BEIJING - The former head of one of China's largest banks has been charged with corruption, authorities said Wednesday.
Tao Liming, ex-president of the Postal Savings Bank of China, is accused of crimes including bribe-taking and embezzlement of public funds, the Supreme People's Procuratorate (SPP) said in a statement.
The state-owned Postal Savings Bank, a spin-off from China's sprawling post office system, boasts the country's biggest network of banking outlets.
Its website describes it as China's fifth-largest banking institution by client and deposit numbers.
Tao became head of the bank in 2007 but came under investigation for graft in 2012. He was formally arrested in December that year.
Chinese business and political circles are riddled with corruption - a situation that has repeatedly been singled out by top leaders as the biggest danger to face the ruling Communist Party.
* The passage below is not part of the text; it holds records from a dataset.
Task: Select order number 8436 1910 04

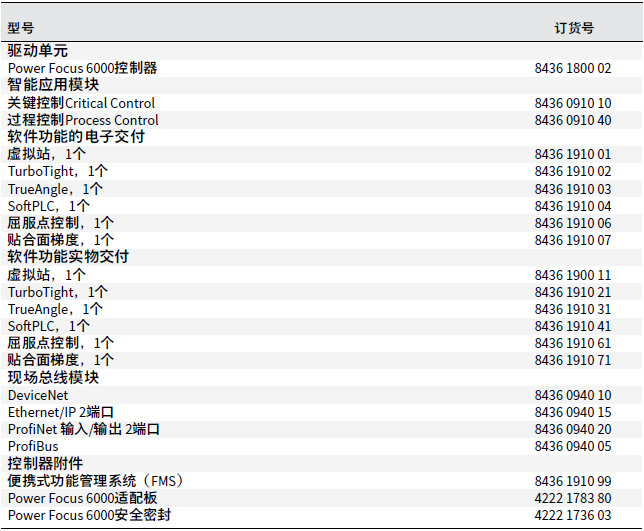Action: (x=573, y=206)
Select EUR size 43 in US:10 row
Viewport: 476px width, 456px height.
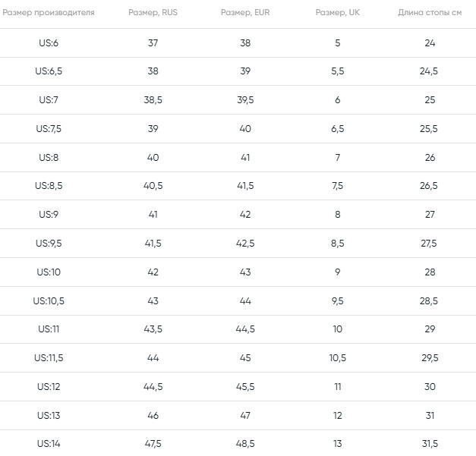tap(245, 272)
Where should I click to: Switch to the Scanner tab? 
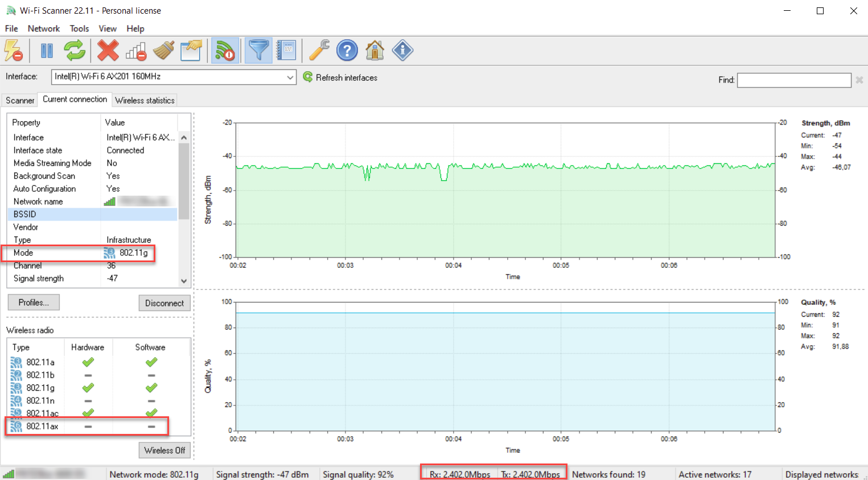click(20, 100)
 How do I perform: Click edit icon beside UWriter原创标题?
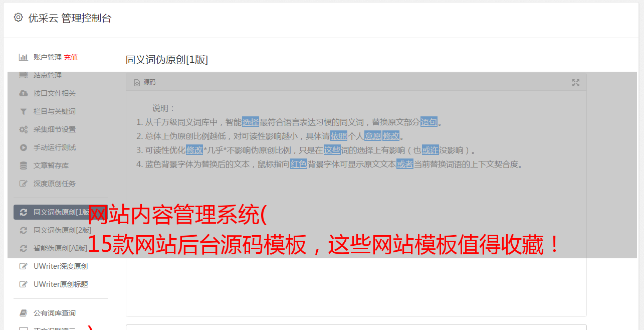[x=23, y=284]
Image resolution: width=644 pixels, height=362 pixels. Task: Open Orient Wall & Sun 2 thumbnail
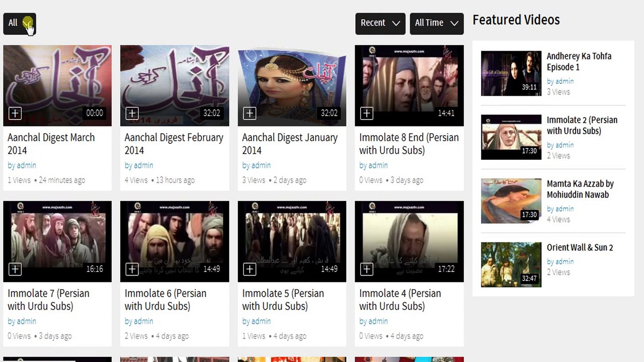[x=511, y=264]
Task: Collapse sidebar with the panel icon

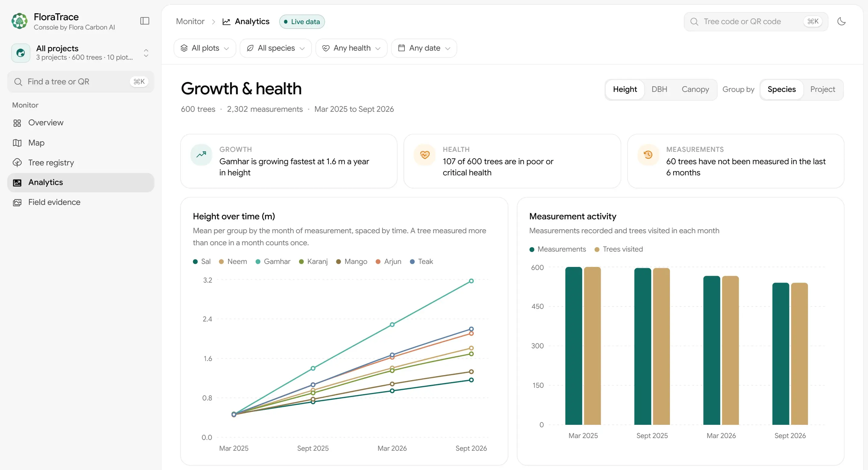Action: [x=145, y=21]
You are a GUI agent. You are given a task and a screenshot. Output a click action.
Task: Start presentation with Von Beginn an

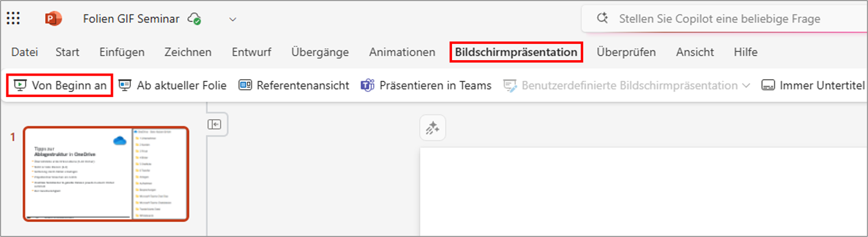[60, 85]
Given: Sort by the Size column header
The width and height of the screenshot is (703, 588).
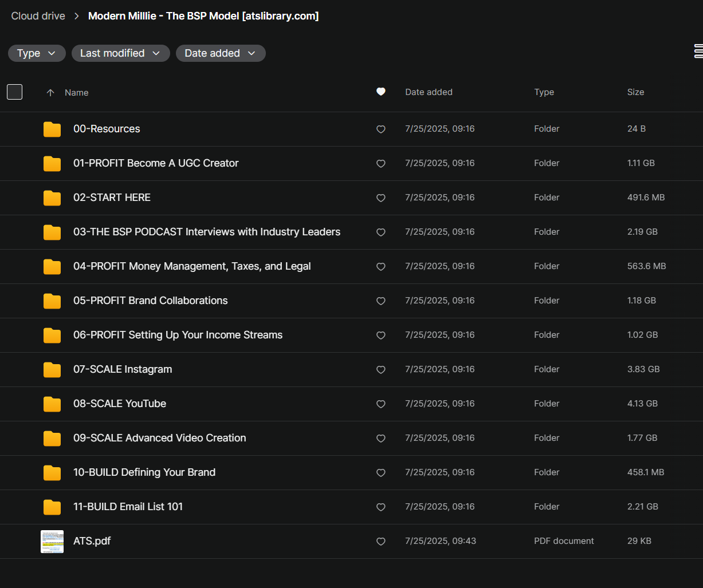Looking at the screenshot, I should tap(635, 92).
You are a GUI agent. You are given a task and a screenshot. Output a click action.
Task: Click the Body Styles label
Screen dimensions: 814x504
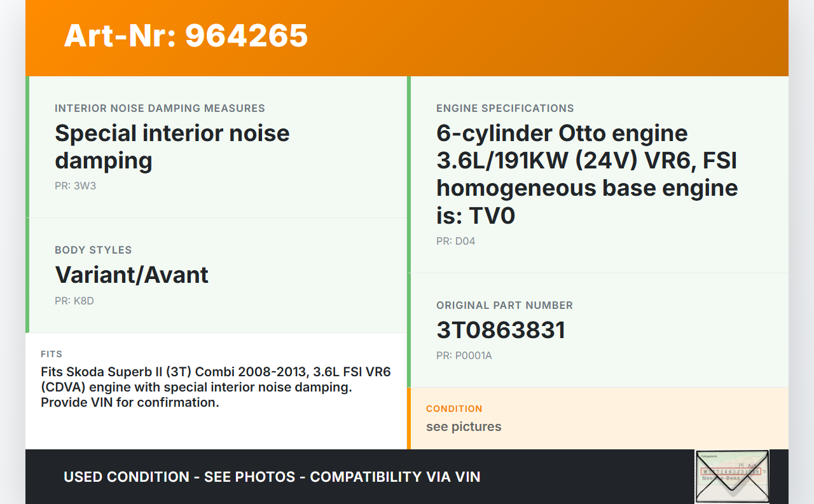(x=93, y=250)
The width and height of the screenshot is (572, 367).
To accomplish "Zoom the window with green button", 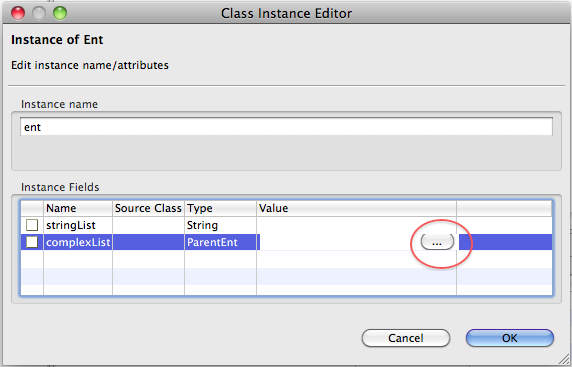I will click(x=60, y=13).
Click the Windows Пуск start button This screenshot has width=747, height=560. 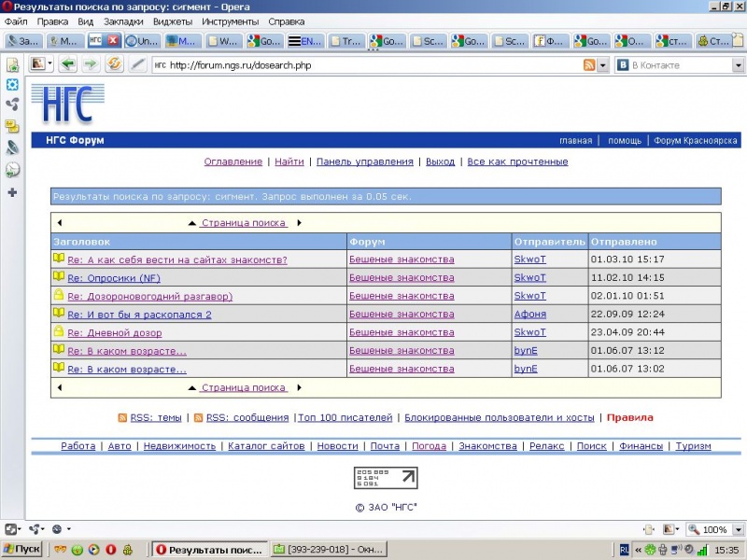click(21, 549)
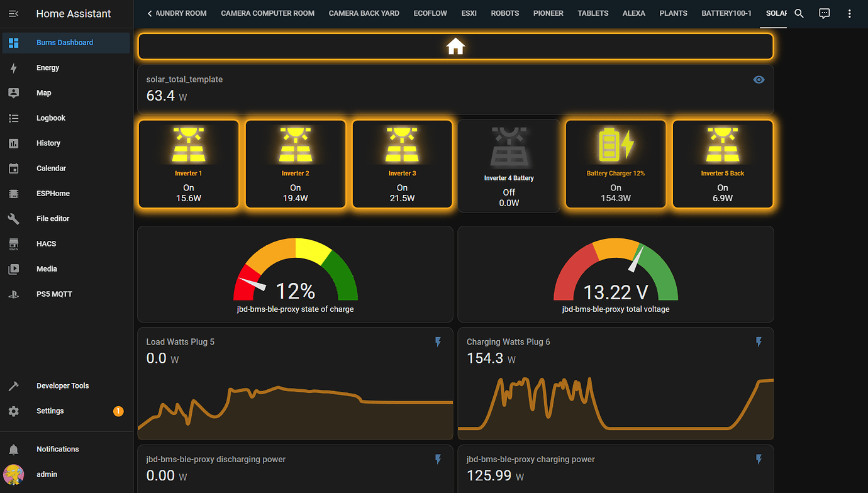
Task: Turn off the Battery Charger 12% card
Action: click(615, 164)
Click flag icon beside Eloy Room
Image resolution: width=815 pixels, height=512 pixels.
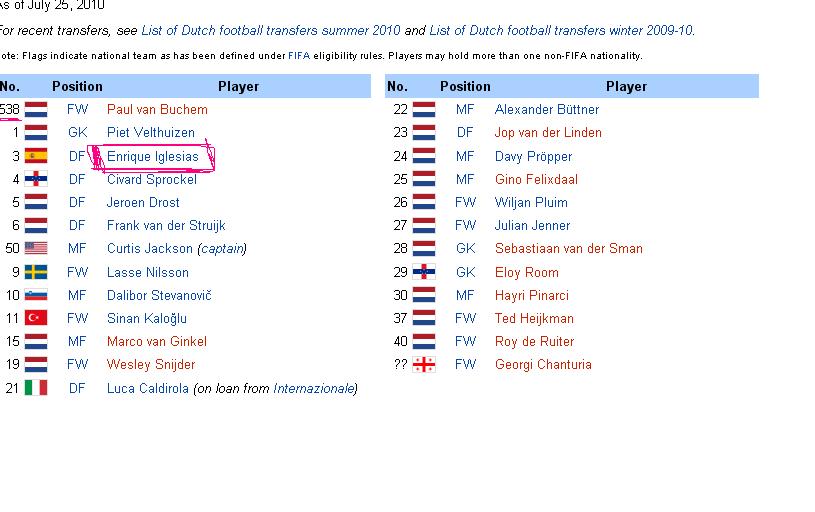pos(424,272)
President Xi Jinping has pledged to root out high-ranking "tigers" as well as low-level "flies" in his much-publicised anti-graft sweep.
But critics say there have been no systematic changes that could root out corruption fundamentally.
The Postal Savings Bank violated rules to lend a highway construction company in the central province of Hunan a total of five billion yuan (S$1.02 billion) between 2008 and 2010, the China Business Journal newspaper reported two years ago.
Tao's younger brother asked for 190 million yuan (S$38.59 million) in bribes and the company paid 15 million (S$3.05) in cash and the rest in other forms, it said.
In 2010, Chinese courts gave a former China Development Bank vice-president a suspended death sentence for taking bribes in return for providing loans to businesses.